Sosyal medya komiklik. Dünyada hiç kimse birşey üretemez, hep hırsızlık. Üç-dört tane konu vardır, o da Shakespeare'nindir. Sinema da böyledir, herkes hırsızdır abi. Ne yaparsa yapsın göz ve el, beyin kontrolünde olduğu için ya göz ya el bir şekilde çalmaya çalışır. Ama bunu çok iyi beceren abi ve yazarlar var. Kore sinemasına bak, adamların bir aktörü yok, ama bir konuyu yedi şekilde yansıtıp yansıtıp yapıyorlar. Ağlayarak konuşuyorlar, 'hangamangi na na naaa...' Sinemada bakış önemli abi. Adamlarda göz soğanın cücüğü kadar küçük, göz yok ki bakış olsun. Ağlıyor mu gülüyor mu belli değil.
Oyuncu yazıyorsa ve onun içerisine giriyorsa, o oyuncuyu kimse tutamaz. Aynı bizim Kutsal Damacana ve Kolpaçino'daki işler gibi. Sinema zar atma gibi. Ama ufak bütçeli işler yaptım ve öyle bir sistem başlattık Türkiye'de. Eğer kitleyi yakalıyorsan kitle seni seviyor. Hep aynı yere gidiyorsun, ölene kadar seni seviyorlar.
Kolpaçino 3'ü çekme gerekçem ise oyuncunun bunu çok sevmiş ve seyirciye de sevdirmiş olması. Sinemada gerçekçilik derler ya, seyirci kendinden bir şey bulmuş. 'Aynı ben' diyor.
Hayatım boyunca iniş ve çıkışlarım çok oldu. 11 yaşından beri hayatla mücadele ediyorum. Çok zor bir çocukluk geçirdim. Yukarılara çıkıp da bir yerde durduğumuz olmadı. Ticareti bilen, parayı seven bir adam olsa belirli bir yerde dururdu. Ama benim olmadı, haddinden fazla iniş çıkışlarım var. Ben buyum abi, kimse değiştiremez beni. Netim her konuda. Benim işim oyunculuk.

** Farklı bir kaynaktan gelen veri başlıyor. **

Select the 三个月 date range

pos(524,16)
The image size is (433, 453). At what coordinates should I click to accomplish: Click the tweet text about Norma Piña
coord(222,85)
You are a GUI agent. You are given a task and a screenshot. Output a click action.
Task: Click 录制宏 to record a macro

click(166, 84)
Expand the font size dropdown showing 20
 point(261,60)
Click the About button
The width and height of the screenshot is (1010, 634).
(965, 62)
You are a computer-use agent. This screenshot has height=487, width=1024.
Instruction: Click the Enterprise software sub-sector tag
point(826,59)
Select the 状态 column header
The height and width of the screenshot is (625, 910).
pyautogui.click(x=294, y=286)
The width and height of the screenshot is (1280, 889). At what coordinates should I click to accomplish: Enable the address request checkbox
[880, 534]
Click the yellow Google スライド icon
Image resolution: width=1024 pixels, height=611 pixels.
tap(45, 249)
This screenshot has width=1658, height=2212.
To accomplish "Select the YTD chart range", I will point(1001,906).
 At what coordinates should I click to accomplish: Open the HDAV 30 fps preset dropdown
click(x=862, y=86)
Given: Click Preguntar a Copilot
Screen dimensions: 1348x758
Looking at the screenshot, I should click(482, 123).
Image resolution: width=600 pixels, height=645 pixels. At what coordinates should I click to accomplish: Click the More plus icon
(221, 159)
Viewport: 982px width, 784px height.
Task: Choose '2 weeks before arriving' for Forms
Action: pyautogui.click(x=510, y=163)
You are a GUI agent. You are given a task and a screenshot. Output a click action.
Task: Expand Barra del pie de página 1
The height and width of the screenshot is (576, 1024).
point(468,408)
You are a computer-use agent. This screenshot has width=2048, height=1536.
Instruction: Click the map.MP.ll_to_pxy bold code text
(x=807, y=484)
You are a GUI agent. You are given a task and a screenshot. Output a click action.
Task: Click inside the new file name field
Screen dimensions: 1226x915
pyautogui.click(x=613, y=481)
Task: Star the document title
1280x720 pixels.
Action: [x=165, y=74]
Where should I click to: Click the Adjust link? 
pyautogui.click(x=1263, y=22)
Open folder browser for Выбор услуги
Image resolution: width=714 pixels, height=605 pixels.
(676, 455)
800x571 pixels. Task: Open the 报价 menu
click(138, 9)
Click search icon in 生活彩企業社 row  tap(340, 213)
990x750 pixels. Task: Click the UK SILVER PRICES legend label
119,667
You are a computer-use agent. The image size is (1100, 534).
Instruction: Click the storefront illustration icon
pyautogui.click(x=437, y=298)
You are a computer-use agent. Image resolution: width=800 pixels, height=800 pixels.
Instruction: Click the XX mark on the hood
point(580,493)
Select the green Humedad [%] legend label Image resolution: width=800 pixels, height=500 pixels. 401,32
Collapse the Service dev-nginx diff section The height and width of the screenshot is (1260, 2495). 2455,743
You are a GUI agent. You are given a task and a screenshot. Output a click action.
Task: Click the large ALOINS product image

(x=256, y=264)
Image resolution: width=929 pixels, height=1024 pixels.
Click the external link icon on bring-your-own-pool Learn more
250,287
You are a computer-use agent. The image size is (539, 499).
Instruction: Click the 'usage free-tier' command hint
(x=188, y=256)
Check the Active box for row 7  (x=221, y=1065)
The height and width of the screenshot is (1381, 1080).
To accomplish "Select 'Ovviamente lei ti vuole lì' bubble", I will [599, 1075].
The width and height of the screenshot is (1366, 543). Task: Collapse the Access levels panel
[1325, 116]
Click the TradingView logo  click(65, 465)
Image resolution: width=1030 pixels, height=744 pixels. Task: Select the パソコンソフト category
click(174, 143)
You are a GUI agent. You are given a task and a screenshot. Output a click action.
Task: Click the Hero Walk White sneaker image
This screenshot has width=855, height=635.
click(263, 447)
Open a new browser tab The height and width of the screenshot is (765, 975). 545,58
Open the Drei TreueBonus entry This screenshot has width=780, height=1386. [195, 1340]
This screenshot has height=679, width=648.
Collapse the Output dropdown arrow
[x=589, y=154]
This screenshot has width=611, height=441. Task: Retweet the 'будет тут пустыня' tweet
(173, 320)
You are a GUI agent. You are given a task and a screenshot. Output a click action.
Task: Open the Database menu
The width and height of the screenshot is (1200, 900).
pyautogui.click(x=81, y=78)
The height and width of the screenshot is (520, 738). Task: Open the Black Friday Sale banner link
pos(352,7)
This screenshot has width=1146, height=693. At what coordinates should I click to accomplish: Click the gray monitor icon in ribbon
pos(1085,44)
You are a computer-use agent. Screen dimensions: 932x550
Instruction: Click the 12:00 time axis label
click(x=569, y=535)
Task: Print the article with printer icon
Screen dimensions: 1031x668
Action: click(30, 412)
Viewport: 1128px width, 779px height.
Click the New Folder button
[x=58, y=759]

İnsana yalnızlık yakışır. Robinson Crusoe, Cuma gelene kadar çok rahattı, Cuma gelince adamın hayatı bitti. Adam orada ev yapıyordu ağaçtan, yatırım yapıyordu ormana, Toki yok, açık arazi, hiç kimse gelip imar isteyemez. Ama Cuma diye bir adam geliyor abi yanına, karışıyor ondan sonra. 'Abi tahtayı öyle koyma, şunu yapma.' Yavrum bir sus ya! İnsanın doğası konuşmasıdır. Çiçeğin dili kokusu, güneşin dili ışığı. Ama belli bir yere kadar. Çiçek 24 saat koku verirse, 'A bu ne ya' dersin, sıkılıp atarsın. İnsanda da öyle.
BAŞBAKAN MAHALLE ABİMİZ GİBİDİR, O YÜZDEN SEVİYORUZ
* Ben siyaset yapmıyor, gençlik kollarının toplantılarına katılmıyorum ki. Bizi bu duruma siz sokuyorsunuz. Bizi bu duruma sokanlar utansın, ben niye utanayım?
* Yanılırsam gider meclise yürürüm. Duran adam filan olmam. İnanmazsam gider kendimi öldürürüm orada.
* Ben Ankara Çinçin'de de de yaşadım, Kasımpaşa'da da. Mahalle abimiz gibi Başbakan. Yeri geldiğinde sinirlenen, yeri geldi mi tepki veren bizden birisi. Bu korku nedir yani? Başbakan'dan korkmuyorum. Deli miyim ben?